Глава 3
Торговая магия и Шмакодявка
Не могу объяснить, как так получилось, но на следующий день мы с Арсением отправилась на птичий рынок. Где я сторговала за тридцать рублей у отвратительно-слащавой алкоголички маленькую коричневую сучку. По всей видимости, она одна оставалась непроданной из всего помета. Собачка была лысенькая, теплая и постоянно тявкала, даже сидя у меня за пазухой.
Пока я торговалась, Арсений прошвырнулся по рядам и вернулся с кем-то в шапке.
– Снег идет, – напомнила я. – Простынешь.
– И сколько с тебя содрали? Тридцать? Надо же? А с меня за крысу сто пятьдесят стрясли.
– Покажи!
Крыса была крохотная и откровенно серая, а пяточки розовые и нос тоже. Ее продали вместе с куском грязной тряпки, чтоб не замерзла.
– Породистая! – похвастался Арсений. – Говорят, ее на выставки водить можно.
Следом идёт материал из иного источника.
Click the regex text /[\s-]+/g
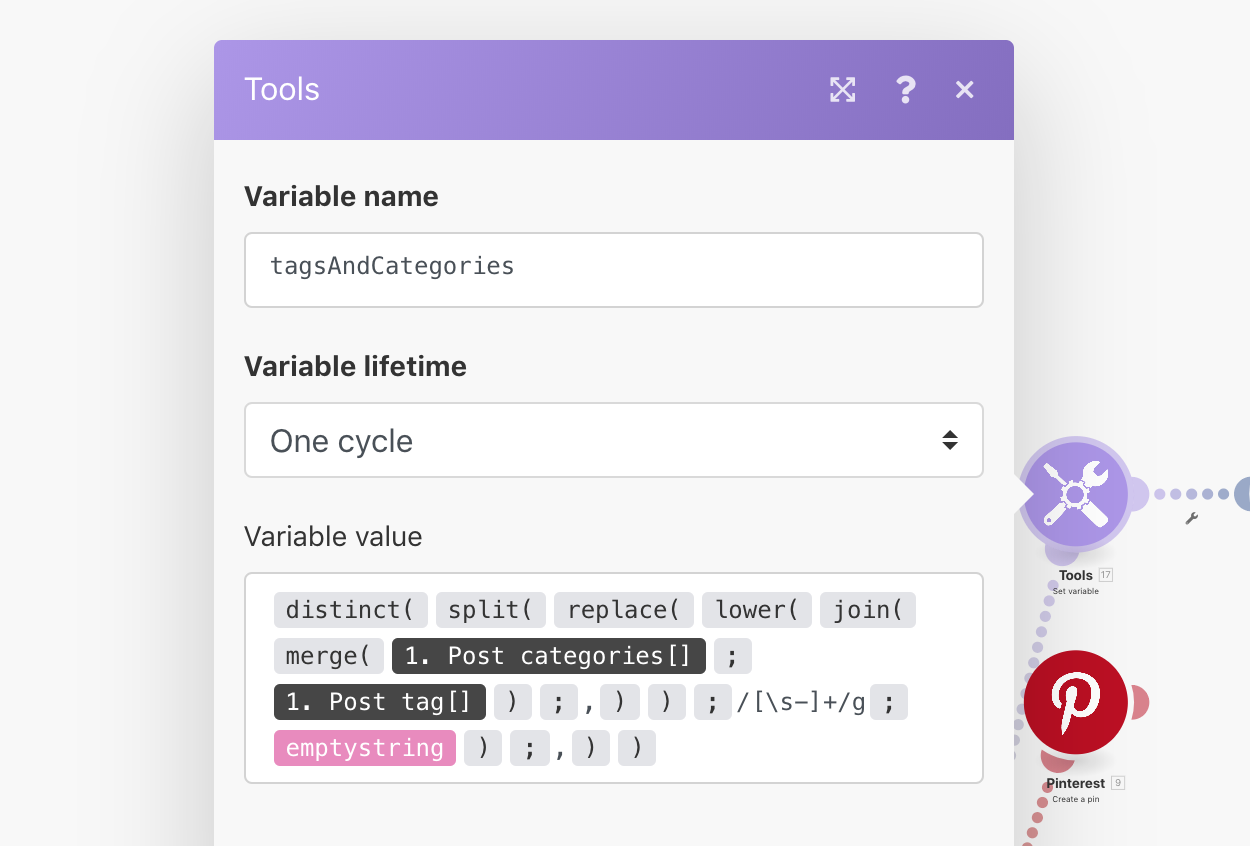1250x846 pixels. tap(800, 702)

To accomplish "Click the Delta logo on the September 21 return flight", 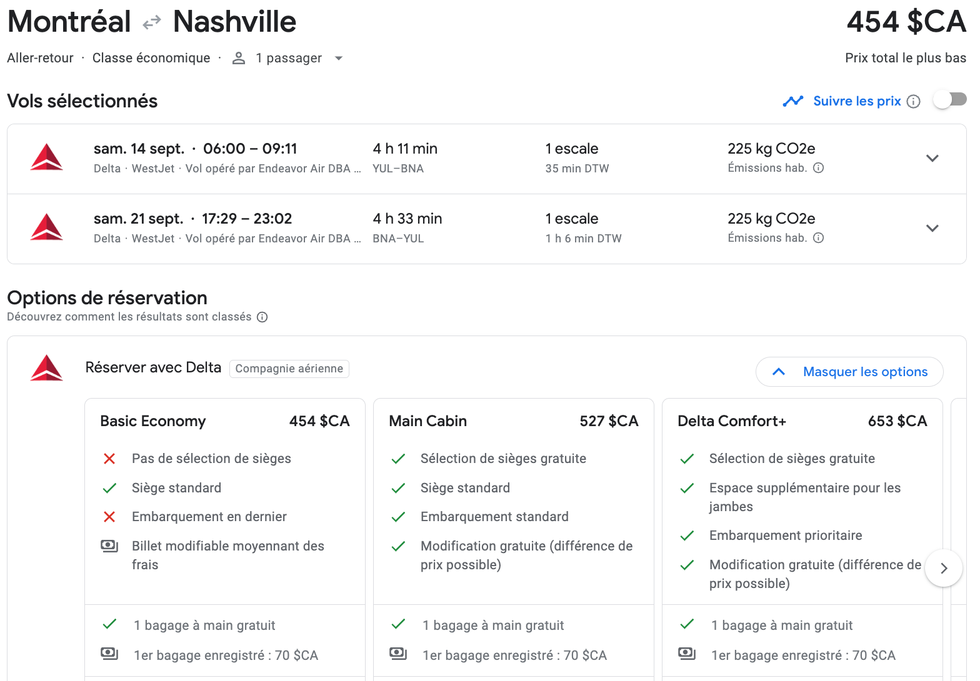I will (46, 227).
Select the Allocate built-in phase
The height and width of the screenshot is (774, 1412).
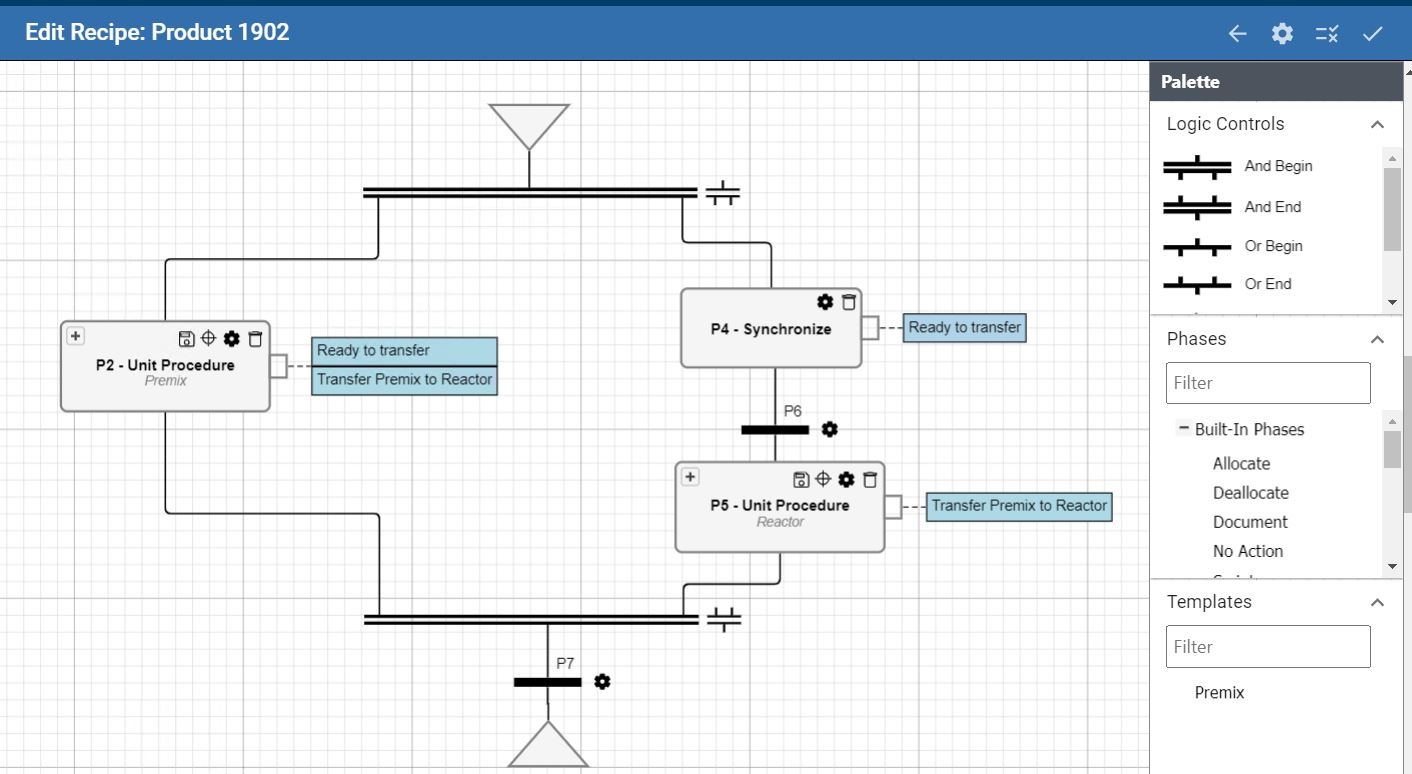[1241, 464]
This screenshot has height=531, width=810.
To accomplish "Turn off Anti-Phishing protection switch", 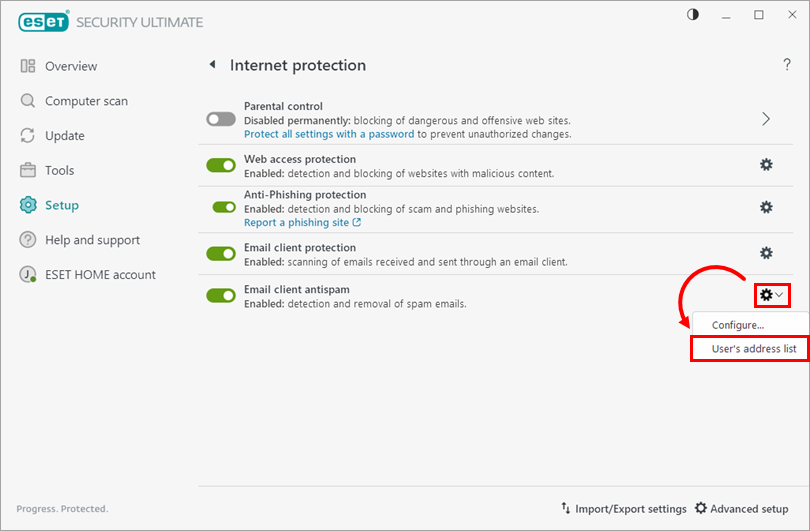I will click(224, 207).

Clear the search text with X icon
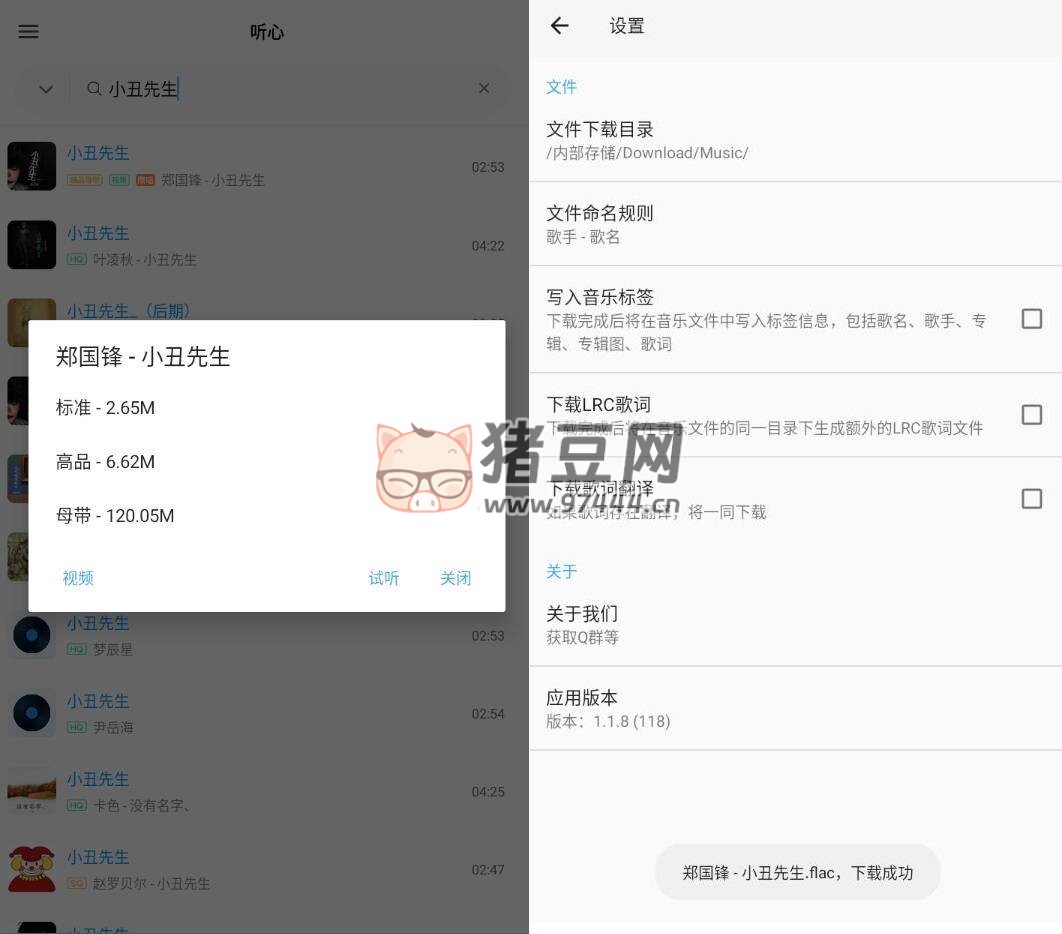[x=484, y=89]
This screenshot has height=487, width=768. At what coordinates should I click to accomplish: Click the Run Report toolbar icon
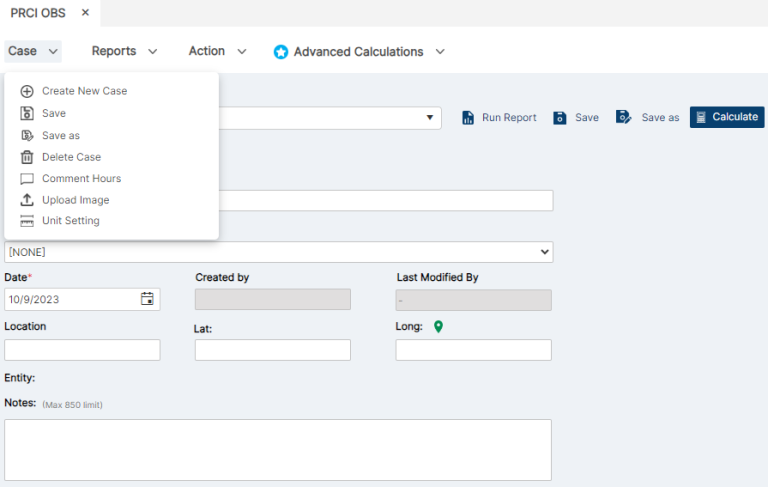click(468, 118)
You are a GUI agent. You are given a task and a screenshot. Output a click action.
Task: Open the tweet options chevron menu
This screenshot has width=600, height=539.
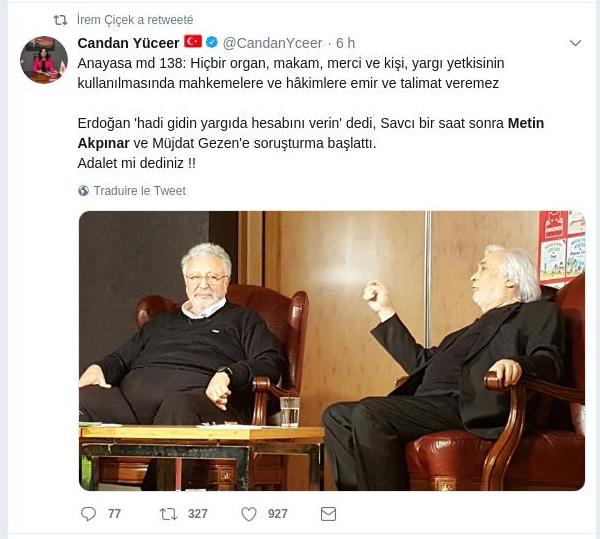576,43
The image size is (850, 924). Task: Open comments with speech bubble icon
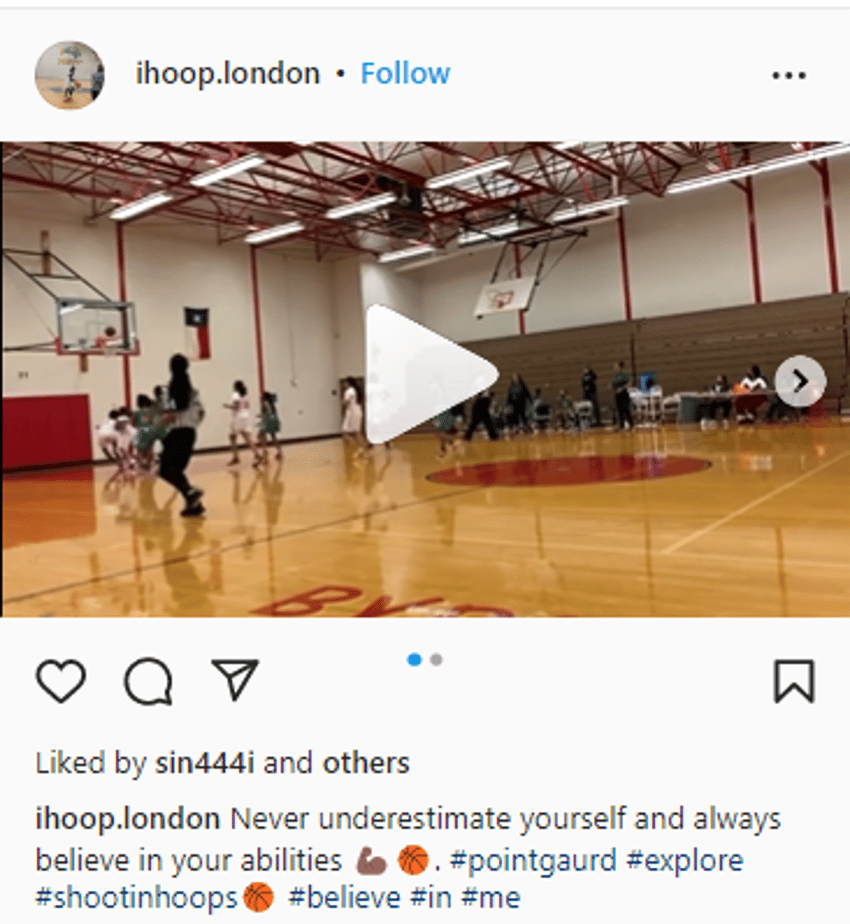[x=149, y=681]

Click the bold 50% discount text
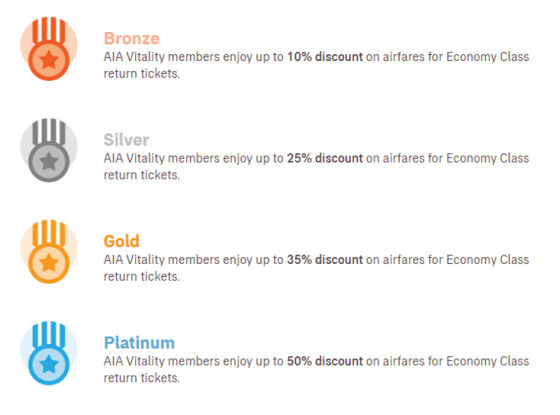click(325, 361)
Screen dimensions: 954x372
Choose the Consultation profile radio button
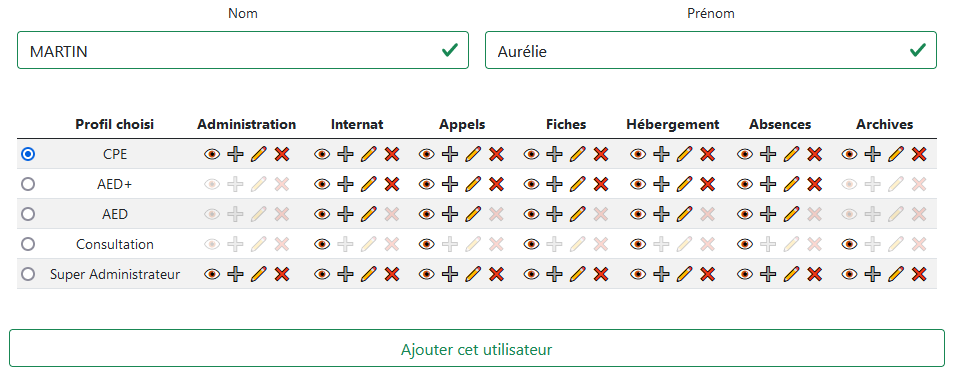[27, 244]
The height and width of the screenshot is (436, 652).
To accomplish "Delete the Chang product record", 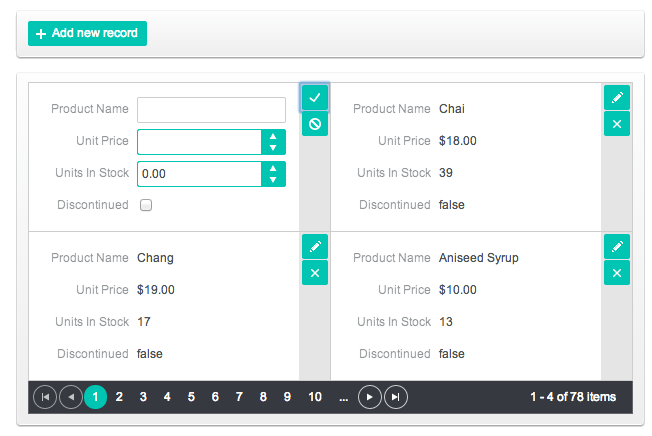I will [315, 273].
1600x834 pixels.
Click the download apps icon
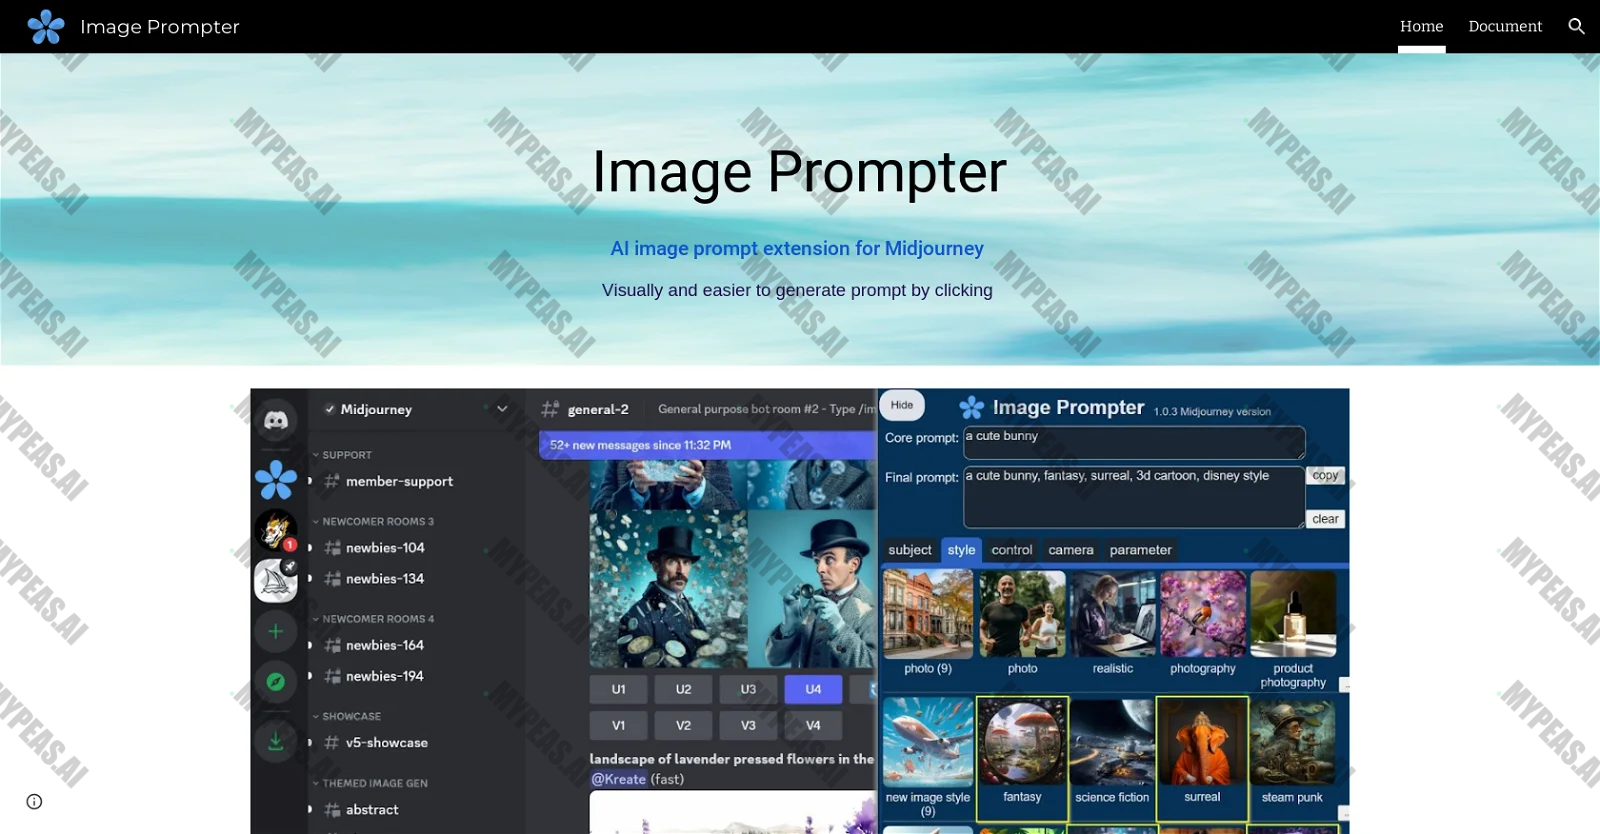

С родословной пятьсот рублей стоит.
– Повезло тебе, друг, – неискренне порадовалась я за него.
Гордые и счастливые, мы шли домой. Арсений стряхивал снег с головы, постоянно заглядывая в шапку, отчего все прохожие норовили тоже в нее заглянуть и глупо улыбались. Хотя крыски не было видно.
Моему голосистому приобретению почему-то улыбаться никто не хотел.
– У нас где-то старый аквариум был. Туда ее поселю, – сообразил Арсений.
Чем ближе мы подходили к дому, тем неуверенней становились. Восторг куда-то улетучился, и я начала подозревать, что родители могут не сильно обрадоваться песику.
– Надо ей имя придумать, – воодушевилась я, предполагая, что имя придаст собачке шансов на водворение в квартире.
– Ты ей лучше родословную придумай.
– Ой, а я забыла какой она породы! – растерялась я и чуть не расплакалась.
Тетка что-то сказала замудреное, а я не запомнила.
– Дяденька! – закричал Арсений. – Вы не знаете, что это за собачка?
– Шмакодявка какая-то. Вроде как на московскую сторожевую похожа. Потом громадная вырастет. Ты ей намордник купи – она опасная, – на полном серьезе заявил дядька и пошел, посмеиваясь.
– Вот видишь! – радовалась я, пытаясь утихомирить московскую сторожевую, которая тявкала без перерыва
Мы потоптались у дома и разошлись по парадным. Он – налево, я направо.
– Ты погулять не хочешь? – всего через полчаса позвонил Арсений.
– Попробую отпроситься. А что?
Он пришел домой. Где мама отсыпалась от очередной поездки за товаром. Он ее разбудил. Она сильнее чем следовало обрадовалась животному, завизжала, после чего моментально метнула крыску в открытую форточку.
Мы ее так и не нашли. Арсений не плакал. Я – тоже. Мы не успели к ней привязаться и полюбить на всю жизнь.
– Она в снег упала, а у вас этаж невысокий. Наверняка уже в подвал удрала, – без всякой уверенности утешала я друга.
– А у тебя как?
– Засада полная. Завтра придется ее обратно нести. Как думаешь, та тетка там будет?
Арсений отрицательно покачал головой, но пообещал за компанию сходить со мной на рынок.
Мать с ним демонстративно не разговаривала. Отца не было дома, но, если бы он и был – толку от него ноль. Он всегда считал, что мать права. А если не права, то спорить все равно бесполезно.
В тот день Арсений впервые ушел ночевать к бабке. Предварительно позвонив ей по телефону.
– Ты матери скажи, что я тебе нужен. Вроде ты простудилась, а я за тобой ухаживать буду, – попросил он.
Он ехал к бабке в дрянном настроении и даже спросил себя, сможет ли теперь любить мать. Потом не смог вспомнить, любил ли ее вообще. Ее было трудно любить. Ну не располагала она к нежным чувствам. Хотя после удачных сделок лезла со своими чмоками, пахнущими коньяком, давала денег или дарила что-нибудь, приговаривая:
– Я хорошая мать. Ты меня любишь? Что ты морду воротишь, сын называется! Вот вырастишь такое чучело, а он потом стакан воды не поднесет!
Арсений был уверен, что стакан воды – это когда мама накануне выпила.
– Буду любить что есть. Другой не будет, – Арсений вздохнул так горько, что на него сочувственно посмотрели все пассажиры автобуса.